Une militarité perçue de façon différente selon les missions
La militarité du gendarme est vécue avec plus ou moins d’intensité selon son affectation, sa mission. Pour les gendarmeries spécialisées, tout comme la prévôté, immergées au sein des armées, cela va de soi. Il en est de même pour la gendarmerie mobile, avec son organisation de type militaire (escadron, peloton, groupe), engagée outre-mer et au besoin dans les opérations extérieures. Cela est encore plus prégnant pour les unités d’intervention (GIGN, pelotons de sûreté portuaire, unités de protections des centrales nucléaires, etc.). Si la conscience de la militarité de la gendarmerie départementale est sans doute plus diffuse, celle-ci tend cependant à se renforcer, ne serait-ce qu’en raison des enjeux du terrorisme conduisant à durcir ses capacités d’action (antennes GIGN déconcentrées, PSIG “SABRE”). De la “police des campagnes”, la gendarmerie départementale dont la majorité des territoires se situe aujourd’hui en zone périurbaine, glisse vers le “contrôle de zone” sur des territoires désormais irrigués par des flux divers (routiers, ferroviaires, fluviaux, maritimes et aériens) dont elle doit assurer la surveillance.
La préservation et le renforcement de la concertation
L’originalité du dialogue interne de la Gendarmerie – le système de “concertation” – a fêté en 2019 ses 30 ans et a fait, à l’occasion du rattachement, dix ans plus tôt, son entrée dans un ministère de l’Intérieur accordant traditionnellement une grande place aux syndicats de police. La concertation, outil désormais reconnu et utilisé par le ministre de l’Intérieur, responsable du dialogue social au sein de son ministère, est un point d’ancrage fort à la communauté militaire. La condition militaire repose en effet sur de nécessaires compensations et la reconnaissance de la Nation. De plus, l’exigence de “parité globale de traitement” entre policiers et gendarmes est particulièrement importante depuis le rattachement de la Gendarmerie à l’Intérieur. Au fil des crises qui ont marqué son histoire récente (1989, 2001), la Gendarmerie a su faire évoluer, par touches successives, son dispositif de concertation, et ce toujours dans le respect de sa militarité et de ses valeurs.

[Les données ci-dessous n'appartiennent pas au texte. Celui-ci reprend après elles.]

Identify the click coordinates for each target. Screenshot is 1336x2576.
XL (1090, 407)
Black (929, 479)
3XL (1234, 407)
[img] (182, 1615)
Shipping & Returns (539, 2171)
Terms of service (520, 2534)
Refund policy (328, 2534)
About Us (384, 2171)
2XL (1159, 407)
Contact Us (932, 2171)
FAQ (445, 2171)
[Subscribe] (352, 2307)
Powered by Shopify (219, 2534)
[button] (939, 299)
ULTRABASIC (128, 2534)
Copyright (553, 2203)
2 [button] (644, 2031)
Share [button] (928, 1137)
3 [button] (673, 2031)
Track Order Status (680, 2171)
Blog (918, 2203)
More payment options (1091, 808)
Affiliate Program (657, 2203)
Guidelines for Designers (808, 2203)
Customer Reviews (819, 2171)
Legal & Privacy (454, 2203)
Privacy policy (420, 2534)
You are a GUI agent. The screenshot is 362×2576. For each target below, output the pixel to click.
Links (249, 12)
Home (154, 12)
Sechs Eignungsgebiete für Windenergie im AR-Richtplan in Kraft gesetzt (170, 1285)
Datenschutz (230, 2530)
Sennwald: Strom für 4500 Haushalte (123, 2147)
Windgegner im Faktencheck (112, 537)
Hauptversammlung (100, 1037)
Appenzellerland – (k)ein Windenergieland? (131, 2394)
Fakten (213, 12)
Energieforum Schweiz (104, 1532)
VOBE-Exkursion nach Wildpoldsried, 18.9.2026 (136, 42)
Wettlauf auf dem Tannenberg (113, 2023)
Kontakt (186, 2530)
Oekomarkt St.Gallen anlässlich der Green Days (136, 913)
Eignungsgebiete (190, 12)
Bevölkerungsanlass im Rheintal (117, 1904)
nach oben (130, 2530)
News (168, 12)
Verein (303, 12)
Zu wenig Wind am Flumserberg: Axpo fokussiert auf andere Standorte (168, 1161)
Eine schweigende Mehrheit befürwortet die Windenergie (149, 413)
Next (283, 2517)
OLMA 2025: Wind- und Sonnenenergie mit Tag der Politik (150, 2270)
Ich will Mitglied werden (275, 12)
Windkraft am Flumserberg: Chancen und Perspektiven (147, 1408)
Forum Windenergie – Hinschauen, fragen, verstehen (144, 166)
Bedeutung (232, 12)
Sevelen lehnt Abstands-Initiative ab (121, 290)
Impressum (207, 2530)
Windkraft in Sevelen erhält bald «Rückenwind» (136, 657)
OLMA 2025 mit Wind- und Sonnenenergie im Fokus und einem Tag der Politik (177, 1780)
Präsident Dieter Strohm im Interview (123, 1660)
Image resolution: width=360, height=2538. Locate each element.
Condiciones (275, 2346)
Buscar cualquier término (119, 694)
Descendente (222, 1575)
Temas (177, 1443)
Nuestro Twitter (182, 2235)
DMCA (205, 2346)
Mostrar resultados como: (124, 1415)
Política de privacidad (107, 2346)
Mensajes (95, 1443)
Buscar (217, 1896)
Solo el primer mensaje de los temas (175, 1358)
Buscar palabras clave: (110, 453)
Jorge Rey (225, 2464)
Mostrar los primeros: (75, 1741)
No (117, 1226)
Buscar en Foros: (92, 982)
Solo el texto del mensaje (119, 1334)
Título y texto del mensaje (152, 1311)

Prévôts de la Gendarmerie (Photo Sirpa Gendarmerie)
A n’en pas douter, ces évolutions se poursuivront encore avec pour seule ambition de toujours moderniser cet outil afin qu’il constitue un modèle empreint de maturité et tourné vers la défense de l’intérêt général, un véritable levier pour la performance, un facteur de cohésion. Dans l’esprit du plan GEND 20.24 porté par le général d’armée Christian Rodriguez, Directeur général de la Gendarmerie nationale (DGGN), le dialogue interne doit permettre enfin à tous les militaires de la Gendarmerie, quels que soient leur grade et leur statut, de s’engager ensemble et en confiance.